*ACTION ITEM:* The records are to be reproduced verbatim.

*RECORDS TO PROCESS:*
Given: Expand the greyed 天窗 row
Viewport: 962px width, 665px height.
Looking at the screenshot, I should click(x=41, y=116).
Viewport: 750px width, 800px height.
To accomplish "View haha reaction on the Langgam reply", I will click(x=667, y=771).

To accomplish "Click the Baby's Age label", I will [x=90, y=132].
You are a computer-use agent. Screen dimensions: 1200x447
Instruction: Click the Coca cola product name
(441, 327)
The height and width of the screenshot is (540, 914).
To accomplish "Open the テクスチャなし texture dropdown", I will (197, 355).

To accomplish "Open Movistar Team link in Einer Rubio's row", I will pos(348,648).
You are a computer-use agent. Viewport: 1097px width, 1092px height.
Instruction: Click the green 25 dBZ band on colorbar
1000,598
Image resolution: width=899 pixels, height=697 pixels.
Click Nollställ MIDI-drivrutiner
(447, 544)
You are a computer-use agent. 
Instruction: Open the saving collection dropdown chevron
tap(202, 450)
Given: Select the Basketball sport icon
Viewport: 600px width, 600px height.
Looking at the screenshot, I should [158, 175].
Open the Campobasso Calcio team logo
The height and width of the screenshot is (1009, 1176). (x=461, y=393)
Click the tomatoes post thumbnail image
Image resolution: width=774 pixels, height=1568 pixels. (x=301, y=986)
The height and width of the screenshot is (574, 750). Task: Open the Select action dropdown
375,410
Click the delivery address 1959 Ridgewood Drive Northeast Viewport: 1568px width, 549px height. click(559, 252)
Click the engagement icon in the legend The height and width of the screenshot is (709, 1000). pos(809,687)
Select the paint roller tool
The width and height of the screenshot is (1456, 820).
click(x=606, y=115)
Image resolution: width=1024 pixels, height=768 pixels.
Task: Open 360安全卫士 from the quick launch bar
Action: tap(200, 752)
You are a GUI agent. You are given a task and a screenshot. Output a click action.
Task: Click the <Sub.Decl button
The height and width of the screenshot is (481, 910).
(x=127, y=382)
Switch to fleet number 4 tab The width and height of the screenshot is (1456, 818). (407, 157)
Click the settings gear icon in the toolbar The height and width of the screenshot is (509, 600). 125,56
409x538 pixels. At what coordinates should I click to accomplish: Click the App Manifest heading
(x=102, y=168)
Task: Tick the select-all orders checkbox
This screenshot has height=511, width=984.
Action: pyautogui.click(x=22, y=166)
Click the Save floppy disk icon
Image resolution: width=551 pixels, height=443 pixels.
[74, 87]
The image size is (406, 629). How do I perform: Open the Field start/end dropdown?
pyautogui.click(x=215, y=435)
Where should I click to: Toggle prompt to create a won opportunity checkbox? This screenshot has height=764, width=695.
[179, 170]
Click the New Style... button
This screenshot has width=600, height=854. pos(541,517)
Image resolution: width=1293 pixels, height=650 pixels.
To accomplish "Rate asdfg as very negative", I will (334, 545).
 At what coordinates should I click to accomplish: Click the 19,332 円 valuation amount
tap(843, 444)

*RESPONSE TO THE TASK:*
Given: Expand the greyed 天窗 row
Viewport: 962px width, 665px height.
Looking at the screenshot, I should click(x=41, y=116).
Viewport: 750px width, 800px height.
To accomplish "View haha reaction on the Langgam reply", I will click(x=667, y=771).

To accomplish "Click the Baby's Age label", I will [x=90, y=132].
You are a computer-use agent. Screen dimensions: 1200x447
Instruction: Click the Coca cola product name
(441, 327)
The height and width of the screenshot is (540, 914).
To accomplish "Open the テクスチャなし texture dropdown", I will (197, 355).

To accomplish "Open Movistar Team link in Einer Rubio's row", I will pos(348,648).
You are a computer-use agent. Viewport: 1097px width, 1092px height.
Instruction: Click the green 25 dBZ band on colorbar
1000,598
Image resolution: width=899 pixels, height=697 pixels.
Click Nollställ MIDI-drivrutiner
(447, 544)
You are a computer-use agent. 
Instruction: Open the saving collection dropdown chevron
tap(202, 450)
Given: Select the Basketball sport icon
Viewport: 600px width, 600px height.
Looking at the screenshot, I should [158, 175].
Open the Campobasso Calcio team logo
The height and width of the screenshot is (1009, 1176). (x=461, y=393)
Click the tomatoes post thumbnail image
Image resolution: width=774 pixels, height=1568 pixels. (x=301, y=986)
The height and width of the screenshot is (574, 750). Task: Open the Select action dropdown
375,410
Click the delivery address 1959 Ridgewood Drive Northeast Viewport: 1568px width, 549px height. click(559, 252)
Click the engagement icon in the legend The height and width of the screenshot is (709, 1000). pos(809,687)
Select the paint roller tool
The width and height of the screenshot is (1456, 820).
click(x=606, y=115)
Image resolution: width=1024 pixels, height=768 pixels.
Task: Open 360安全卫士 from the quick launch bar
Action: tap(200, 752)
You are a GUI agent. You are given a task and a screenshot. Output a click action.
Task: Click the <Sub.Decl button
The height and width of the screenshot is (481, 910).
(x=127, y=382)
Switch to fleet number 4 tab The width and height of the screenshot is (1456, 818). (407, 157)
Click the settings gear icon in the toolbar The height and width of the screenshot is (509, 600). 125,56
409x538 pixels. At what coordinates should I click to accomplish: Click the App Manifest heading
(x=102, y=168)
Task: Tick the select-all orders checkbox
This screenshot has height=511, width=984.
Action: pyautogui.click(x=22, y=166)
Click the Save floppy disk icon
Image resolution: width=551 pixels, height=443 pixels.
[74, 87]
The image size is (406, 629). How do I perform: Open the Field start/end dropdown?
pyautogui.click(x=215, y=435)
Where should I click to: Toggle prompt to create a won opportunity checkbox? This screenshot has height=764, width=695.
[179, 170]
Click the New Style... button
This screenshot has width=600, height=854. pos(541,517)
Image resolution: width=1293 pixels, height=650 pixels.
To accomplish "Rate asdfg as very negative", I will (334, 545).
 At what coordinates should I click to accomplish: Click the 19,332 円 valuation amount
tap(843, 444)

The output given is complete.